• **Your goal**
Copy the rows below from the line with "Where should I click to: Click" through the end of the rows, replacing "Where should I click to" with "Where do I click to" and leaving everything else unchanged. Omit the pictures from your copy.

• **Supplied entries**
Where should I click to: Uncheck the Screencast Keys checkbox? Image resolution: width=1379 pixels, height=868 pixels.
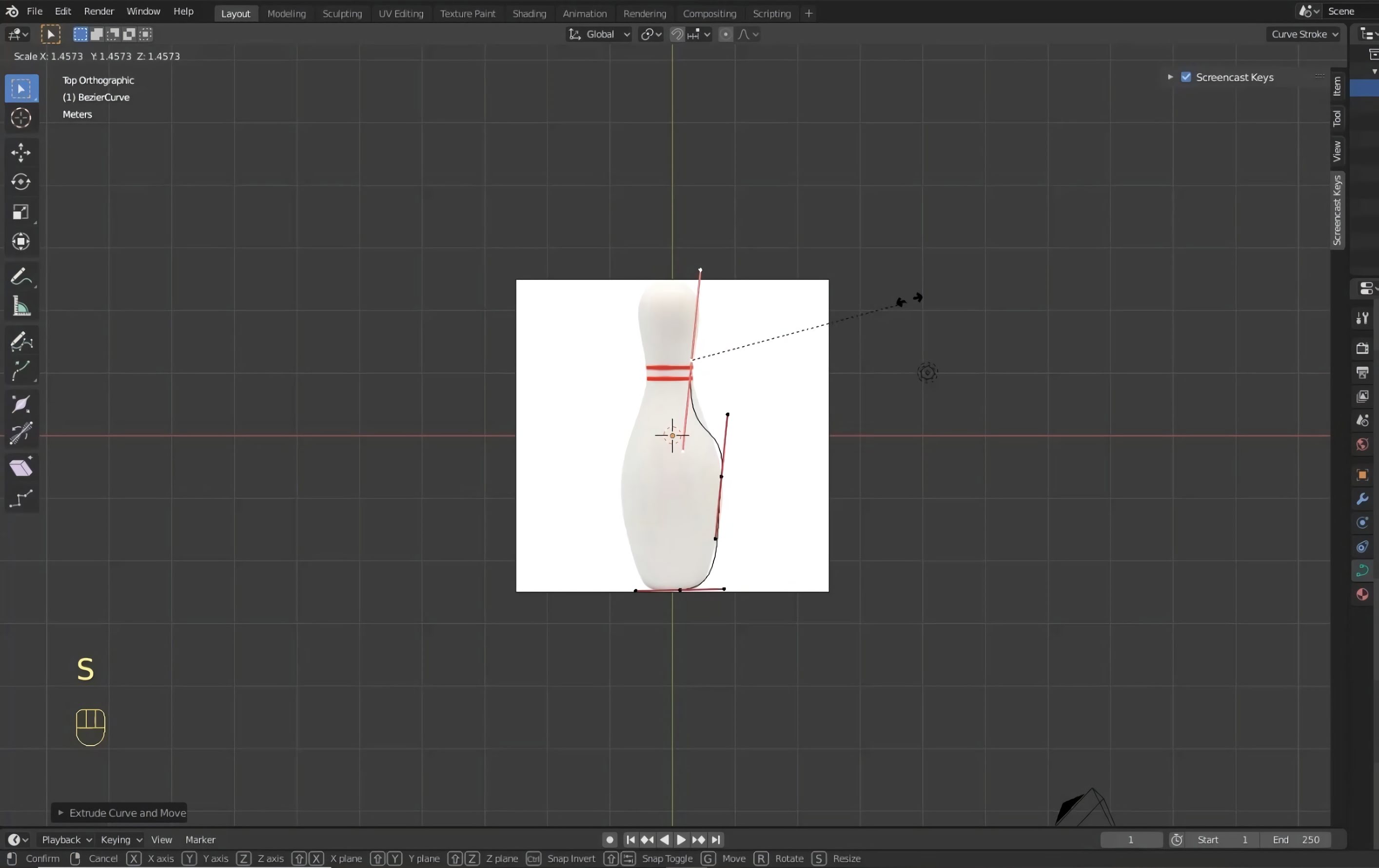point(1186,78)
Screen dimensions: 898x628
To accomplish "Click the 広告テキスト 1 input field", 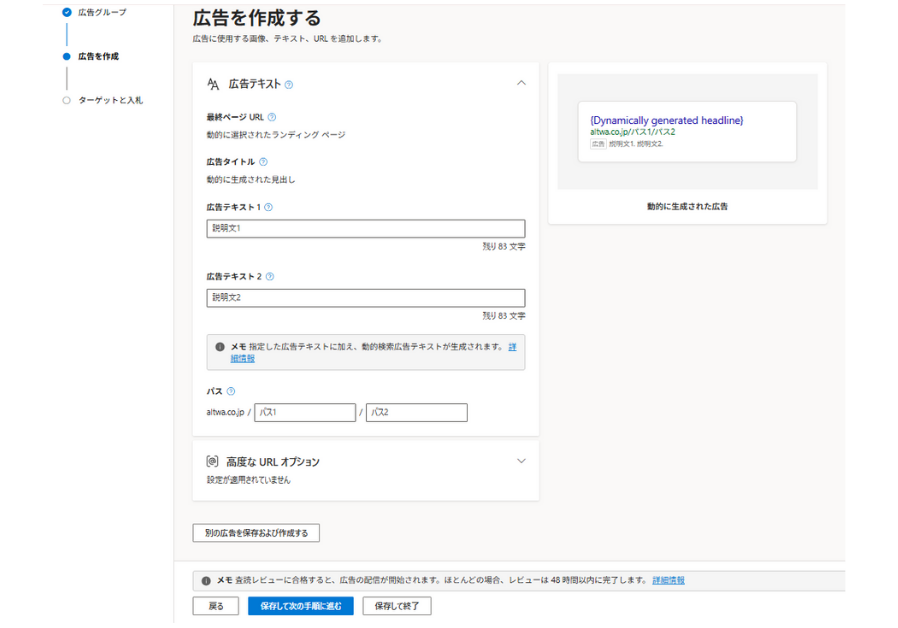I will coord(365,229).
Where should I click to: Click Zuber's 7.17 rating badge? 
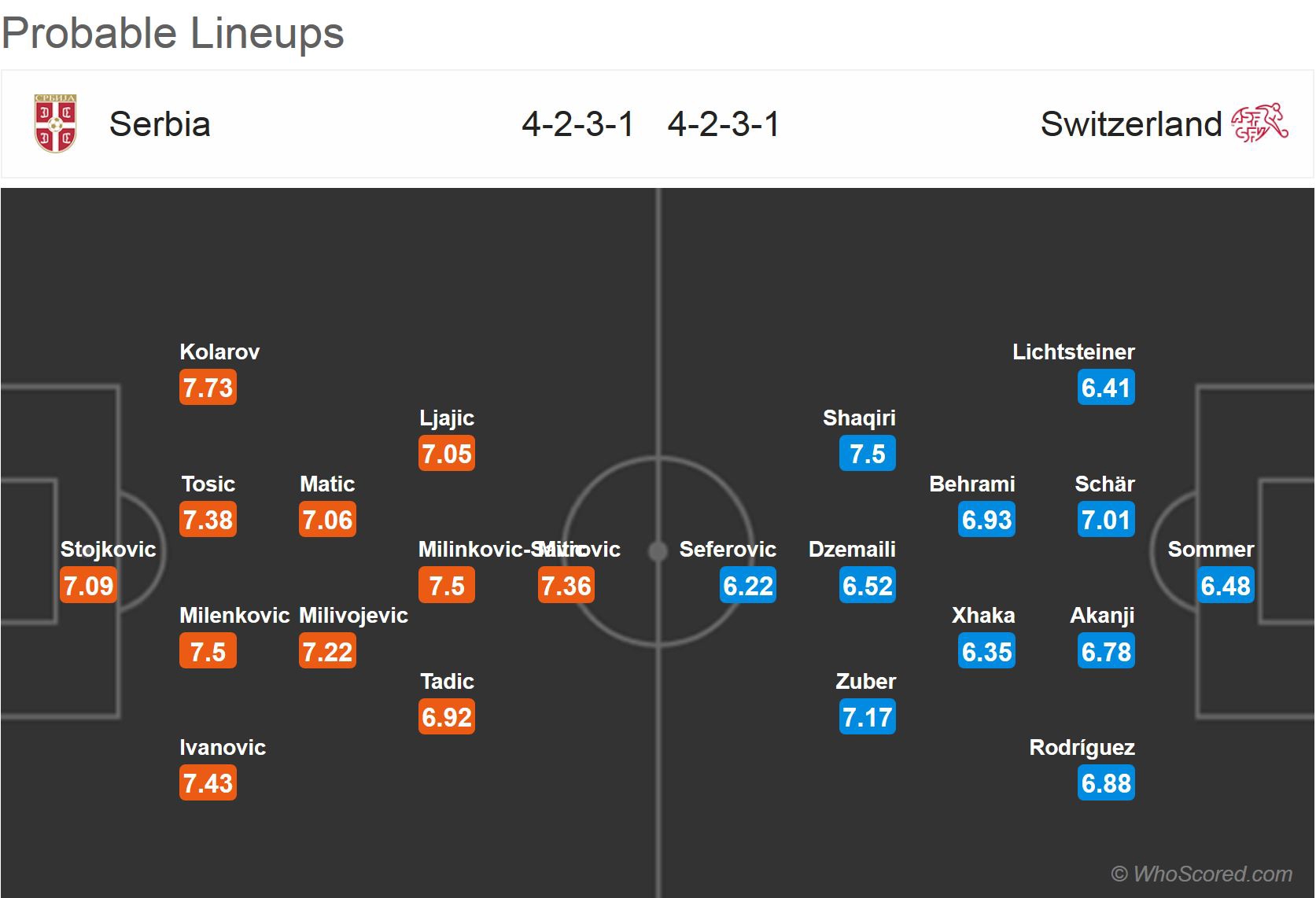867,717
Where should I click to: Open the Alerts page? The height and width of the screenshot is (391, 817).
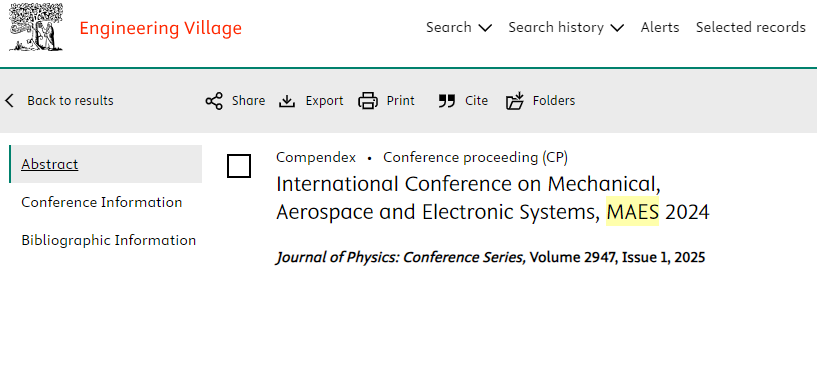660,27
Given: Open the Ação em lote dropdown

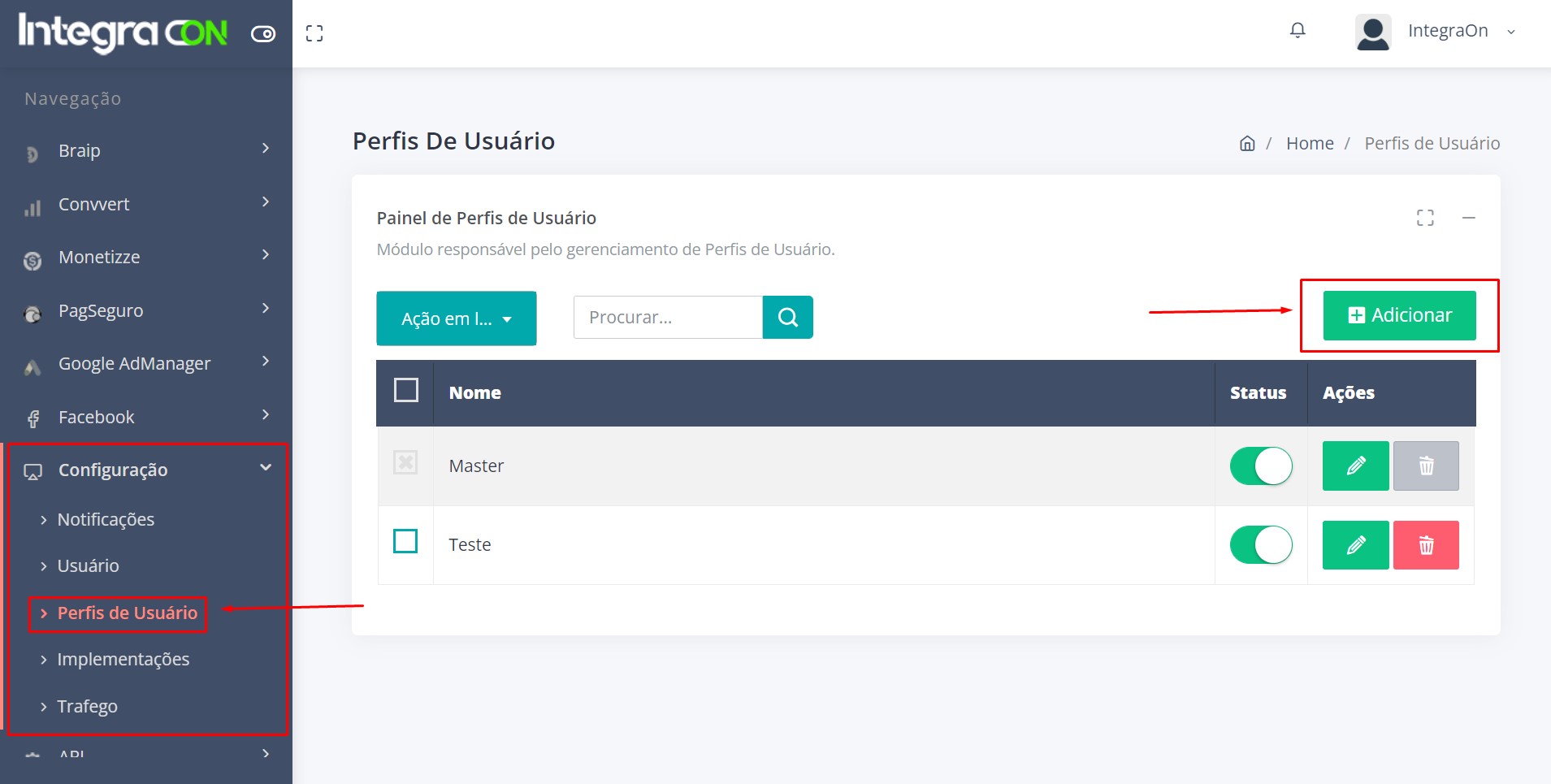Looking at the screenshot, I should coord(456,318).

• **Exercise result**
Where do I click to: Click Zuber's 7.17 rating badge? 
867,717
Where do I click to: Open the Alerts page? The height and width of the screenshot is (391, 817).
660,27
Given: Open the Ação em lote dropdown

Looking at the screenshot, I should coord(456,318).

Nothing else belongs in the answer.